[What you will do] In the review of the show Girls, which season two episode reduced the writer to tears?

[Extracted text]
__________________________________________________
Season two started in riotous form; the Donald Glover break up episode in particular reduced me to tears. Then in the middle it had a run of some of the best episodes of TV I’ve ever seen. Absolutely sumptuously crafted and often painfully close to the bone, it was a treat to tune in each week.

However, the season just kind of fizzled out. But not before a particularly galling finale in which the girls of the title seemingly lost all agency and relied on their male counterparts to solve all their problems. Especially in comparison to season one’s heart wrenchingly brilliant finale it felt really out of place and a severe let down.

I started writing this piece before episode 7 of season 3, but it’s just reinforced my thought.

Season 3 has been pretty good so far, took a couple of episodes to get started, and was far too Jessa heavy upfront, but it’s in a groove and a nice mix of funny and touching.

But there’s something that’s really bothering me.

Hannah.

Ms Horvarth has always had an incredible knack for putting her foot in her mouth and making us cringe with embarrassment; for me mostly in empathy and horrid recall of my own social failings. However in season 3 there has been slightly more to it. Hannah has often been just downright nasty.

Part of my distaste towards the end of season 2 was that all the characters became pretty horrible, bar Hannah who was struggling with mental illness and losing her boyfriend and one of her best friends. Sure she was still an absolute fecking eejit, but in the way we all are eejits.

Hannah, Adam and Ray have always been the best drawn characters, and for me the show suffers when they aren’t at the centre. No one ever tunes into Girls and says “Oh goodie, a Marnie episode” (and certainly has never said it about Jessa). Shoshanna is still great but a whole half hour of her unfettered would drive one to eye boggling.

For season 3 though, this means when we’re focused on Hannah, the new found nastiness is really exacerbated. The absolute nadir of which was when she retold Adam the fake dying relative story his sister had relayed to Hannah. I was slack jawed at the pure meanness of it, but I could pull any number of examples. Her behavior at her boss’ funeral, throwing Adam’s sister out (she was dead annoying, but it was pretty harsh), her childish behaviour with her new fellow co-workers and just recently inviting Elijah et al around and ruining Marnie’s party.
__________________________________________________
Records from a collection
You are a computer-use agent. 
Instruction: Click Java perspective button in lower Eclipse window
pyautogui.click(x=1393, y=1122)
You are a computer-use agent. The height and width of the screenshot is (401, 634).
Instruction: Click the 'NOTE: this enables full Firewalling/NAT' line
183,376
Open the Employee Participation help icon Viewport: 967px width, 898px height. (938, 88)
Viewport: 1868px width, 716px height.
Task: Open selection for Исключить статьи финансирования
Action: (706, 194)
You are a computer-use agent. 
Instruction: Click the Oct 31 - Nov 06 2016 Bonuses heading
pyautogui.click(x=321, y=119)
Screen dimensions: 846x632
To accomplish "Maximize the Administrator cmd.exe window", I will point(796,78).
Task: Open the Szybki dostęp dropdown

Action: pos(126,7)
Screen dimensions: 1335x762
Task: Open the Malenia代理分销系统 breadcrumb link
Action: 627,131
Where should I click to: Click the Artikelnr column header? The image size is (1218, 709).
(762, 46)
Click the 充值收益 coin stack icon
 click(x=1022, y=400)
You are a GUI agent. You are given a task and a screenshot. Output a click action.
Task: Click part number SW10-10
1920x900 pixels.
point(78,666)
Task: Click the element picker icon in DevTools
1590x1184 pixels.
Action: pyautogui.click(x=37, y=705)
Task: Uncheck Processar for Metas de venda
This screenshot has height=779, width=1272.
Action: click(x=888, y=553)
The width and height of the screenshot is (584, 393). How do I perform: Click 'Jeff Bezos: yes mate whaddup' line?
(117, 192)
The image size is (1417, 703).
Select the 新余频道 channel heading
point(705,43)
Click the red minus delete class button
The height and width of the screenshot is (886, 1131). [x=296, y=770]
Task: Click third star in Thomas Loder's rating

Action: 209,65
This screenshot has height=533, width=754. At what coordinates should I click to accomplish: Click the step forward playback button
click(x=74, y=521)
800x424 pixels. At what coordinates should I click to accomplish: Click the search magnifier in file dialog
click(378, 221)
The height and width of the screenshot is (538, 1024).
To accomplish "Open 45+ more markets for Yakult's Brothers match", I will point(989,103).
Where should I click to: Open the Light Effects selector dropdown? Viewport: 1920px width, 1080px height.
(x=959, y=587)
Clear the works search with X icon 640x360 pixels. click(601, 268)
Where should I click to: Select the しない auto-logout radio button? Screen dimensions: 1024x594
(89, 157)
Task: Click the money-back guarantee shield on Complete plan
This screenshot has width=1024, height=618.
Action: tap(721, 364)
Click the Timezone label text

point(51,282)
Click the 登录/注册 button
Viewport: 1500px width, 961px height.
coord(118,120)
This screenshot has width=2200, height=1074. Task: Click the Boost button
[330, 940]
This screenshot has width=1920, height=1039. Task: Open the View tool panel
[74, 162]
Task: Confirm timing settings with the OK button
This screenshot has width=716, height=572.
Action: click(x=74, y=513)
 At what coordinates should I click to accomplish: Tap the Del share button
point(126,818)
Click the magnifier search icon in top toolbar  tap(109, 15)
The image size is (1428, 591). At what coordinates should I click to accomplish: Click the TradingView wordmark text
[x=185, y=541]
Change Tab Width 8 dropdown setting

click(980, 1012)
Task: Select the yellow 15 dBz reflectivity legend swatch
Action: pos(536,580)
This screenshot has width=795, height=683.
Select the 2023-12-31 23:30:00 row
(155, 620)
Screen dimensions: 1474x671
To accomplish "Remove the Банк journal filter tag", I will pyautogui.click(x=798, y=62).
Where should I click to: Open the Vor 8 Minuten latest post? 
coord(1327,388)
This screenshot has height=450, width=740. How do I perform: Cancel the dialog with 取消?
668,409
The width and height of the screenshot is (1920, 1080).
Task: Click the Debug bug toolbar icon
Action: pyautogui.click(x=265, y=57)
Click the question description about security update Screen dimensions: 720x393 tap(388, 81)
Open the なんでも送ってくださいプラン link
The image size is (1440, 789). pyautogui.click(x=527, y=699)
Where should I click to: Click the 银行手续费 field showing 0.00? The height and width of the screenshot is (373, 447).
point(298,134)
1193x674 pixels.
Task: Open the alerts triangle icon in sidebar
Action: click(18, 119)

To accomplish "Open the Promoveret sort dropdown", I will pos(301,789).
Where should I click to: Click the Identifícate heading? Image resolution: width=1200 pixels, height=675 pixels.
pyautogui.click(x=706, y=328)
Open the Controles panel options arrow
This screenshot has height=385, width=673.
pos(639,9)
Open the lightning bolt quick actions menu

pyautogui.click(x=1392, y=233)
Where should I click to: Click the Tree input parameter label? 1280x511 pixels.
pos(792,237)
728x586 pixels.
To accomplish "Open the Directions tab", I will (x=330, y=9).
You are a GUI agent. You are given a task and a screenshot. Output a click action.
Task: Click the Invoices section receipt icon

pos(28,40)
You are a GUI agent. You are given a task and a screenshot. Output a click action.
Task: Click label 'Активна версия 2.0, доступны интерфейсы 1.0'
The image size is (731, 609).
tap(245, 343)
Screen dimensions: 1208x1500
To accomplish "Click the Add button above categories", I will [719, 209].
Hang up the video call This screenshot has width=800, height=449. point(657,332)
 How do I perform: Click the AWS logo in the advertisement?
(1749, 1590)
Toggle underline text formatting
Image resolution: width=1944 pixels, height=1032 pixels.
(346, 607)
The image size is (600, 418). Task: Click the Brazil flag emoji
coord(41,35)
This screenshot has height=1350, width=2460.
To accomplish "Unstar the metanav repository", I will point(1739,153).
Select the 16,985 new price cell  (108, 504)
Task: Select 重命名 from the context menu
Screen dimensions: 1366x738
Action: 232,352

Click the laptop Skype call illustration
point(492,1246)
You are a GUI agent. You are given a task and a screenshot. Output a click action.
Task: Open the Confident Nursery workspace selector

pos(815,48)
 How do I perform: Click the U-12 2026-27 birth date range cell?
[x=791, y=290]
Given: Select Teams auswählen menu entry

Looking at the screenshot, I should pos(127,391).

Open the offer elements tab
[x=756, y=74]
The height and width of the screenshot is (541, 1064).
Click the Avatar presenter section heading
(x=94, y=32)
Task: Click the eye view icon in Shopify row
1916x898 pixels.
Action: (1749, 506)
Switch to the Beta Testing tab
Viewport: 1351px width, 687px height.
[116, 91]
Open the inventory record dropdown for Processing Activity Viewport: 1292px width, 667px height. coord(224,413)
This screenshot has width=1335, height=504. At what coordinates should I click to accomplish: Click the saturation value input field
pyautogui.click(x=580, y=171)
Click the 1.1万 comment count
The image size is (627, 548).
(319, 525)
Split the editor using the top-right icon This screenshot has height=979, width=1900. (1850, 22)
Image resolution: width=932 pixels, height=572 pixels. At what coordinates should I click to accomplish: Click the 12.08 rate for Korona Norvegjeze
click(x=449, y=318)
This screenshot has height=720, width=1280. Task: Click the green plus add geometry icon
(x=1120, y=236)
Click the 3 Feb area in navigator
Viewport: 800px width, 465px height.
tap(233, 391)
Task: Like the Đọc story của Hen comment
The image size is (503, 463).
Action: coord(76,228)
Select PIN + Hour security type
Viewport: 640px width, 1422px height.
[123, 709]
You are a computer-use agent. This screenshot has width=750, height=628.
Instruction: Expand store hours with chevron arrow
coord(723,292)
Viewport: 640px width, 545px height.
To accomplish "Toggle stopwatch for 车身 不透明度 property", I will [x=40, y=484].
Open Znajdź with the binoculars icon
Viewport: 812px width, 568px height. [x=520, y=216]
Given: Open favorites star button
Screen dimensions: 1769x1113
__________________________________________________
[Expected output] The Donald Glover break up episode.